Stored data entries
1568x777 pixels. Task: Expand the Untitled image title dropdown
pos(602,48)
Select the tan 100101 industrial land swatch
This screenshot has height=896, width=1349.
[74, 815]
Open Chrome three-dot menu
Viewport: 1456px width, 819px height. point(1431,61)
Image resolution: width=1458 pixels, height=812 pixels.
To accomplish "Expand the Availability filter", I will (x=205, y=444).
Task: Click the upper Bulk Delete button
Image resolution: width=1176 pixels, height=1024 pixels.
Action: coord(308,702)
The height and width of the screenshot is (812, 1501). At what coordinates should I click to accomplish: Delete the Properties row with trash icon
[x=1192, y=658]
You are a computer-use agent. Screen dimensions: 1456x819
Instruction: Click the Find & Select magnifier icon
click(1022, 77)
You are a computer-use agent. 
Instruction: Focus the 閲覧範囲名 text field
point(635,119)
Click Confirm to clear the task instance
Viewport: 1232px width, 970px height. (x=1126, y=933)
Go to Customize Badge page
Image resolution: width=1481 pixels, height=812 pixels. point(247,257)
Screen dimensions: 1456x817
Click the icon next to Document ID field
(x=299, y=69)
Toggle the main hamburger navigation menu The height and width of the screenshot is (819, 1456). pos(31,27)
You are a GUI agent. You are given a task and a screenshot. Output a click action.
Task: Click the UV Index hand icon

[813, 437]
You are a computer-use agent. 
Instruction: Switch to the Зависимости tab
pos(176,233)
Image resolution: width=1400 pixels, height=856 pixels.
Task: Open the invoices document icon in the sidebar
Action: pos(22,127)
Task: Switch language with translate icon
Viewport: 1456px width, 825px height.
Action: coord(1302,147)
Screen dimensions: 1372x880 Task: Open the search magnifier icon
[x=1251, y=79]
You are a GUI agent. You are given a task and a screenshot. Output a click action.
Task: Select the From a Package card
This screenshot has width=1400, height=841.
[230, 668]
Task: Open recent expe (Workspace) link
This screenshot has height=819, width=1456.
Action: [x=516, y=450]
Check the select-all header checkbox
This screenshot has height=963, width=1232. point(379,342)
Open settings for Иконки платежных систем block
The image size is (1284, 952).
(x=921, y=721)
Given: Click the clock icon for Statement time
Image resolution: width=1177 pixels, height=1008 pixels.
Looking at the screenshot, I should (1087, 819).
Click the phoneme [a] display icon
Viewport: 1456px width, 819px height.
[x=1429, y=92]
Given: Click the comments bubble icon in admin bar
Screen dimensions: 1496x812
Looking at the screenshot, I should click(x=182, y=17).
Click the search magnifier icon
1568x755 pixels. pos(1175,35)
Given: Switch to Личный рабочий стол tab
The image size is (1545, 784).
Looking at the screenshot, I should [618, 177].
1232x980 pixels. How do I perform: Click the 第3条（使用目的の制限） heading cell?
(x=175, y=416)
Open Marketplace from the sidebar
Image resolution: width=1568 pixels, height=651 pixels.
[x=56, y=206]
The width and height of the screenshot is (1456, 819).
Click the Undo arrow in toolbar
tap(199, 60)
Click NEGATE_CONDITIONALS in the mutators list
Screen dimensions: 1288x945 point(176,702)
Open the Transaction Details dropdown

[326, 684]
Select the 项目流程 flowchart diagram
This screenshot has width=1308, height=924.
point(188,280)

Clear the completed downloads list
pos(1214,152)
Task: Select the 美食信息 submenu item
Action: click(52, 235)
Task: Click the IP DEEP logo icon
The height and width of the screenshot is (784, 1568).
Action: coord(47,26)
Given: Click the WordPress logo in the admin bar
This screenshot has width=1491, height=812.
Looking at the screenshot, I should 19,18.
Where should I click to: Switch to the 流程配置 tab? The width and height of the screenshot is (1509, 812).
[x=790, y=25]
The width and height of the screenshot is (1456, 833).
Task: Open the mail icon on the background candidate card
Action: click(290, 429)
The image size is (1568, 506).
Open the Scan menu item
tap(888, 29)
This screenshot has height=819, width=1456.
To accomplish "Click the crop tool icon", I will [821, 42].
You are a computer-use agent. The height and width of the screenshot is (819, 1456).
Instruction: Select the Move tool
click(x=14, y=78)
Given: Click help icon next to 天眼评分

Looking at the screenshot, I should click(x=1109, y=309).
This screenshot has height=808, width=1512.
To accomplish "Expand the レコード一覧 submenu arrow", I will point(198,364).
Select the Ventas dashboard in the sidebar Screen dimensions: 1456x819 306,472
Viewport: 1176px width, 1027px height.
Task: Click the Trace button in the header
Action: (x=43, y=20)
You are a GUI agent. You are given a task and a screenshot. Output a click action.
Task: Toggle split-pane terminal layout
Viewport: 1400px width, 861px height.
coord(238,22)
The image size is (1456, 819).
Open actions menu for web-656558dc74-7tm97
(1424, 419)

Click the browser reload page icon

What the task asks: Print all of the records, leaving each one exactly as it appears above.

Your solution:
1568x777 pixels. Task: Expand the Untitled image title dropdown
pos(602,48)
Select the tan 100101 industrial land swatch
This screenshot has height=896, width=1349.
[74, 815]
Open Chrome three-dot menu
Viewport: 1456px width, 819px height. point(1431,61)
Image resolution: width=1458 pixels, height=812 pixels.
To accomplish "Expand the Availability filter", I will (x=205, y=444).
Task: Click the upper Bulk Delete button
Image resolution: width=1176 pixels, height=1024 pixels.
Action: coord(308,702)
The height and width of the screenshot is (812, 1501). At what coordinates should I click to accomplish: Delete the Properties row with trash icon
[x=1192, y=658]
You are a computer-use agent. Screen dimensions: 1456x819
Instruction: Click the Find & Select magnifier icon
click(1022, 77)
You are a computer-use agent. 
Instruction: Focus the 閲覧範囲名 text field
point(635,119)
Click Confirm to clear the task instance
Viewport: 1232px width, 970px height. (x=1126, y=933)
Go to Customize Badge page
Image resolution: width=1481 pixels, height=812 pixels. point(247,257)
Screen dimensions: 1456x817
Click the icon next to Document ID field
(x=299, y=69)
Toggle the main hamburger navigation menu The height and width of the screenshot is (819, 1456). pos(31,27)
You are a GUI agent. You are given a task and a screenshot. Output a click action.
Task: Click the UV Index hand icon

[813, 437]
You are a computer-use agent. 
Instruction: Switch to the Зависимости tab
pos(176,233)
Image resolution: width=1400 pixels, height=856 pixels.
Task: Open the invoices document icon in the sidebar
Action: pos(22,127)
Task: Switch language with translate icon
Viewport: 1456px width, 825px height.
Action: coord(1302,147)
Screen dimensions: 1372x880 Task: Open the search magnifier icon
[x=1251, y=79]
You are a GUI agent. You are given a task and a screenshot. Output a click action.
Task: Select the From a Package card
This screenshot has width=1400, height=841.
[230, 668]
Task: Open recent expe (Workspace) link
This screenshot has height=819, width=1456.
Action: [x=516, y=450]
Check the select-all header checkbox
This screenshot has height=963, width=1232. point(379,342)
Open settings for Иконки платежных систем block
The image size is (1284, 952).
(x=921, y=721)
Given: Click the clock icon for Statement time
Image resolution: width=1177 pixels, height=1008 pixels.
Looking at the screenshot, I should (1087, 819).
Click the phoneme [a] display icon
Viewport: 1456px width, 819px height.
[x=1429, y=92]
Given: Click the comments bubble icon in admin bar
Screen dimensions: 1496x812
Looking at the screenshot, I should click(x=182, y=17).
Click the search magnifier icon
1568x755 pixels. pos(1175,35)
Given: Switch to Личный рабочий стол tab
The image size is (1545, 784).
Looking at the screenshot, I should [618, 177].
1232x980 pixels. How do I perform: Click the 第3条（使用目的の制限） heading cell?
(x=175, y=416)
Open Marketplace from the sidebar
Image resolution: width=1568 pixels, height=651 pixels.
[x=56, y=206]
The width and height of the screenshot is (1456, 819).
Click the Undo arrow in toolbar
tap(199, 60)
Click NEGATE_CONDITIONALS in the mutators list
Screen dimensions: 1288x945 point(176,702)
Open the Transaction Details dropdown

[326, 684]
Select the 项目流程 flowchart diagram
This screenshot has width=1308, height=924.
point(188,280)

Clear the completed downloads list
pos(1214,152)
Task: Select the 美食信息 submenu item
Action: click(52, 235)
Task: Click the IP DEEP logo icon
The height and width of the screenshot is (784, 1568).
Action: coord(47,26)
Given: Click the WordPress logo in the admin bar
This screenshot has width=1491, height=812.
Looking at the screenshot, I should 19,18.
Where should I click to: Switch to the 流程配置 tab? The width and height of the screenshot is (1509, 812).
[x=790, y=25]
The width and height of the screenshot is (1456, 833).
Task: Open the mail icon on the background candidate card
Action: click(290, 429)
The image size is (1568, 506).
Open the Scan menu item
tap(888, 29)
This screenshot has height=819, width=1456.
To accomplish "Click the crop tool icon", I will [821, 42].
You are a computer-use agent. The height and width of the screenshot is (819, 1456).
Instruction: Select the Move tool
click(x=14, y=78)
Given: Click help icon next to 天眼评分

Looking at the screenshot, I should click(x=1109, y=309).
This screenshot has height=808, width=1512.
To accomplish "Expand the レコード一覧 submenu arrow", I will point(198,364).
Select the Ventas dashboard in the sidebar Screen dimensions: 1456x819 306,472
Viewport: 1176px width, 1027px height.
Task: Click the Trace button in the header
Action: (x=43, y=20)
You are a GUI agent. You are given a task and a screenshot. Output a click action.
Task: Toggle split-pane terminal layout
Viewport: 1400px width, 861px height.
coord(238,22)
The image size is (1456, 819).
Open actions menu for web-656558dc74-7tm97
(1424, 419)

Click the browser reload page icon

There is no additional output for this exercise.